Zing Forum

Reading

Automap: An Automated Knowledge Graph Generation System Based on Multi-Agent Architecture

Automap is an agent pipeline that uses large language models (LLMs) and LangGraph to implement automated RML mapping and knowledge graph (KG) materialization. It adopts a decentralized multi-agent architecture to complete the full process from CSV schema analysis to final KG validation.

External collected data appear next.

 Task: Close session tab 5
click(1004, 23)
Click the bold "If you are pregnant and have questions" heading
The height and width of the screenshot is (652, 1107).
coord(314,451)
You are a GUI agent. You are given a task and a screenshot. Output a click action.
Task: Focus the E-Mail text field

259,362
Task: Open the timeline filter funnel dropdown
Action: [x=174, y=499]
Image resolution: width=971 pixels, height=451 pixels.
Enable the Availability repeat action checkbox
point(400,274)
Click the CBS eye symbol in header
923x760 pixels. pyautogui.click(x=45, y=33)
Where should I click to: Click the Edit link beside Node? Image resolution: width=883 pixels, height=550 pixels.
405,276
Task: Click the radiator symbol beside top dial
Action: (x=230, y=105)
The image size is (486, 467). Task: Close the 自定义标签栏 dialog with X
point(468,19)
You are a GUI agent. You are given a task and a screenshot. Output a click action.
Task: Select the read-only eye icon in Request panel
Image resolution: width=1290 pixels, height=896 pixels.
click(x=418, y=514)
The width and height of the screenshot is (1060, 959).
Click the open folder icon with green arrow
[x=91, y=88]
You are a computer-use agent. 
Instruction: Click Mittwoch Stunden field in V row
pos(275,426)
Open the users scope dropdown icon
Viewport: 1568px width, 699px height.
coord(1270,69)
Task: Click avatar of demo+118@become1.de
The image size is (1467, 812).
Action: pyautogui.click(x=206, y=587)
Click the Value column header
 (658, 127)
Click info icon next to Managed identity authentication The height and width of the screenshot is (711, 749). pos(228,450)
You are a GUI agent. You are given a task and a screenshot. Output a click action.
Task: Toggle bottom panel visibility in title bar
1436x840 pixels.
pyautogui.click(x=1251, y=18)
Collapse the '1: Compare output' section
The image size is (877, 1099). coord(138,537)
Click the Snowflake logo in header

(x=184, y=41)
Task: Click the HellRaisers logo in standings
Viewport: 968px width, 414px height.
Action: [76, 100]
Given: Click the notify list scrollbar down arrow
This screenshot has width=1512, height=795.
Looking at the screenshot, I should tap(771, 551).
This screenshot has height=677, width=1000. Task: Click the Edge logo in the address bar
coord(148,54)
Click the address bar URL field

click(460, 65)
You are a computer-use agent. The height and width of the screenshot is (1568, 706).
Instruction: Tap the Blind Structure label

知识图谱RMLYARRRMLLangGraph多智能体自动化映射本体SHACLSPARQL数据集成
Published 2026-05-29 16:45Recent activity 2026-05-29 16:49Estimated read 7 min
Automap: An Automated Knowledge Graph Generation System Based on Multi-Agent Architecture
1

Section 01

Automap Project Guide: An Automated Knowledge Graph Generation System Based on Multi-Agent Architecture

This article introduces the Automap system, an agent pipeline that uses large language models (LLMs) and LangGraph to implement automated RML mapping and knowledge graph (KG) materialization. Its core features include a decentralized multi-agent architecture, multi-level self-correction validation mechanisms, and terminal-first observability design. It can complete the full process from CSV schema analysis to final KG validation, aiming to solve the time-consuming and error-prone problem of manually writing RML mapping rules in traditional methods.

2

Section 02

Project Background and Problem Definition

In the field of data integration and the Semantic Web, converting structured data such as CSV into knowledge graphs (KGs) is a common but complex task. Traditional methods rely on domain experts to manually write RML mapping rules, which is time-consuming and error-prone. With the rise of LLMs, the Automap project emerged, aiming to build a fully automated agent pipeline that can complete the entire process from CSV schema analysis to KG materialization without human intervention.

3

Section 03

System Architecture and Core Process

Automap adopts a decentralized multi-agent architecture, using LangGraph to implement collaboration and state transition. The core process includes: 1. Schema analysis (extracting CSV column names, sample values, and data types); 2. Ontology reconnaissance (parsing classes, object properties, and data properties in ontology files); 3. Semantic mapping (LLM reasoning to connect CSV columns with ontology concepts); 4. Schema alignment (planning entity structure and cross-references); 5. Competency question generation (for subsequent validation); 6. YARRRML generation (split into three parallel agents: PrefixAgent, EntityAgent, RelationshipAgent, with prefix reuse via KV-Cache).

4

Section 04

Self-Correction and Validation Mechanisms

Automap has built-in multi-level validation to ensure output quality: 1. Syntax validation (using the yatter tool, up to 10 retries); 2. Logical refinement (checking for broken mappings, missing columns, etc., up to 6 retries); 3. SHACL validation (three-level strategy: Astrea API → local rdflib → structural fallback); 4. SPARQL CQ validation (converting competency questions into SPARQL ASK queries, executed in pyoxigraph in-memory storage without external endpoints).

5

Section 05

Terminal-First Observability Design

Automap adopts a "terminal-first" design and does not rely on cloud tools like LangSmith. Developers can view the following in the console: real-time phase tracking, phase time summary, logical refinement feedback, syntax validation status (PASS/FAIL and error summary), SHACL results (number of violations and sources), and CQ validation details. This design is suitable for scenarios with sensitive data privacy or network restrictions.

6

Section 06

Technical Implementation Details

Technical details include: 1. Environment management (using uv for Python dependency management, supporting Docker containerization, and automatically applying Morph-KGC compatibility patches); 2. Model configuration (flexibly setting models for different agents via environment variables, such as LLM_MODEL_DEFAULT, LLM_MODEL_SCHEMA, etc.); 3. Multi-level evaluation (pipeline success rate, precision/recall/F1 against standard KGs, column coverage, CQ coverage).

7

Section 07

Application Scenarios and Value

Automap is suitable for: 1. Enterprise data integration (converting CSV from legacy systems to standard KGs); 2. Academic research (quickly building domain ontology datasets); 3. Data governance (unifying semantic representation of multi-source data); 4. Low-code KG construction (lowering technical barriers).

8

Section 08

Summary and Future Outlook

Automap is an important direction for LLM-driven data engineering, automating complex ETL processes through an agent architecture. Its decentralized YARRRML generation, multi-level validation, and terminal observability provide references for similar projects. In the future, it will support more data sources, handle more complex mapping scenarios, and integrate other KG toolchains.